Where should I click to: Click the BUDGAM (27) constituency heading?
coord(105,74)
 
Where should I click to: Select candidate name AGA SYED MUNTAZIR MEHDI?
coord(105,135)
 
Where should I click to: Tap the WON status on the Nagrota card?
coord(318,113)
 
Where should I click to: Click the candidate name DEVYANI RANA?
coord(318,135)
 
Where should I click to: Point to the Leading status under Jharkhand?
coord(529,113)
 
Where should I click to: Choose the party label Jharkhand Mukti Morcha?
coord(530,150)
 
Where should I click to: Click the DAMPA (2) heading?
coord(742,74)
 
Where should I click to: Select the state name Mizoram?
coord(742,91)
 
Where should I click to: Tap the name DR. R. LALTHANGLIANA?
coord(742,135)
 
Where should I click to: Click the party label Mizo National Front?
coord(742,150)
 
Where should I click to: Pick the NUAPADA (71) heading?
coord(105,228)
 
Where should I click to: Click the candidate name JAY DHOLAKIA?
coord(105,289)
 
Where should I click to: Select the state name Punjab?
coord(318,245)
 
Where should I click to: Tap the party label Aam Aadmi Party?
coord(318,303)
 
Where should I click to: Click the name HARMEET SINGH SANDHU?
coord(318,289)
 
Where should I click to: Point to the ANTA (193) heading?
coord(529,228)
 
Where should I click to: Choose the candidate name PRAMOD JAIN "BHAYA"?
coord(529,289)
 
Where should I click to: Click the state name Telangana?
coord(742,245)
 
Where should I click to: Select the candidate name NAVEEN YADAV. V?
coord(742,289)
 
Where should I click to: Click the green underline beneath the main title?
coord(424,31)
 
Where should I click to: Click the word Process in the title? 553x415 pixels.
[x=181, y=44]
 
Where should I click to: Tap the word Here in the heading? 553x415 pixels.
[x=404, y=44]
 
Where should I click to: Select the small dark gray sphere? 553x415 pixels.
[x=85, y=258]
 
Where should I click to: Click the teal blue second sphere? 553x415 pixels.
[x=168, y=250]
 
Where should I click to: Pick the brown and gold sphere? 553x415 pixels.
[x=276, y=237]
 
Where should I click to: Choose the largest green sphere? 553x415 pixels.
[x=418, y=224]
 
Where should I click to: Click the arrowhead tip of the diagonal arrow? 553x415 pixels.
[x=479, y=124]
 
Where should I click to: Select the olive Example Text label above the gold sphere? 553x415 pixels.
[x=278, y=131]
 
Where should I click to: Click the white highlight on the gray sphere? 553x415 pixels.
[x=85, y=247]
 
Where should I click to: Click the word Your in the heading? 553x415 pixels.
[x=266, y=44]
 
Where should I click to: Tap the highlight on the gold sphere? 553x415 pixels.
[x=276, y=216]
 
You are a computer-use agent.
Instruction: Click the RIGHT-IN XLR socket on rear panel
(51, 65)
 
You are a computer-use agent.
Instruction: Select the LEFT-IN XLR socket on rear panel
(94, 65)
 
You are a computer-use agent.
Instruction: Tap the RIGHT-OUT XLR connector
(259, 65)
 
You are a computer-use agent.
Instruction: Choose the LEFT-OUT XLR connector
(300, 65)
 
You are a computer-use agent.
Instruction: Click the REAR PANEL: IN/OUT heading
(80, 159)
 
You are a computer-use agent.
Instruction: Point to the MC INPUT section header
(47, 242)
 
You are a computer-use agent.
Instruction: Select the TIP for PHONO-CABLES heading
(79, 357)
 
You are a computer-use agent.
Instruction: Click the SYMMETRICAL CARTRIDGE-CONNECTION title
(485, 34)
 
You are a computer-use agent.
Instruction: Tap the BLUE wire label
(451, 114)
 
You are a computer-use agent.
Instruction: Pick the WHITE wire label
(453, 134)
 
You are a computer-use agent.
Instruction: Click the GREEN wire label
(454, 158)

· · · ·

Give the lines above as a numbered list, from the line that contains "Where should I click to: Select the olive" through the last line of the items, both included, leaving out blank lines.

> [Exercise solution]
1. Where should I click to: Select the olive Example Text label above the gold sphere? 553x415 pixels.
2. [x=278, y=131]
3. Where should I click to: Click the white highlight on the gray sphere? 553x415 pixels.
4. [x=85, y=247]
5. Where should I click to: Click the word Your in the heading? 553x415 pixels.
6. [x=266, y=44]
7. Where should I click to: Tap the highlight on the gold sphere? 553x415 pixels.
8. [x=276, y=216]
9. You are a computer-use agent.
10. Instruction: Click the RIGHT-IN XLR socket on rear panel
11. (51, 65)
12. You are a computer-use agent.
13. Instruction: Select the LEFT-IN XLR socket on rear panel
14. (94, 65)
15. You are a computer-use agent.
16. Instruction: Tap the RIGHT-OUT XLR connector
17. (259, 65)
18. You are a computer-use agent.
19. Instruction: Choose the LEFT-OUT XLR connector
20. (300, 65)
21. You are a computer-use agent.
22. Instruction: Click the REAR PANEL: IN/OUT heading
23. (80, 159)
24. You are a computer-use agent.
25. Instruction: Point to the MC INPUT section header
26. (47, 242)
27. You are a computer-use agent.
28. Instruction: Select the TIP for PHONO-CABLES heading
29. (79, 357)
30. You are a computer-use agent.
31. Instruction: Click the SYMMETRICAL CARTRIDGE-CONNECTION title
32. (485, 34)
33. You are a computer-use agent.
34. Instruction: Tap the BLUE wire label
35. (451, 114)
36. You are a computer-use agent.
37. Instruction: Pick the WHITE wire label
38. (453, 134)
39. You are a computer-use agent.
40. Instruction: Click the GREEN wire label
41. (454, 158)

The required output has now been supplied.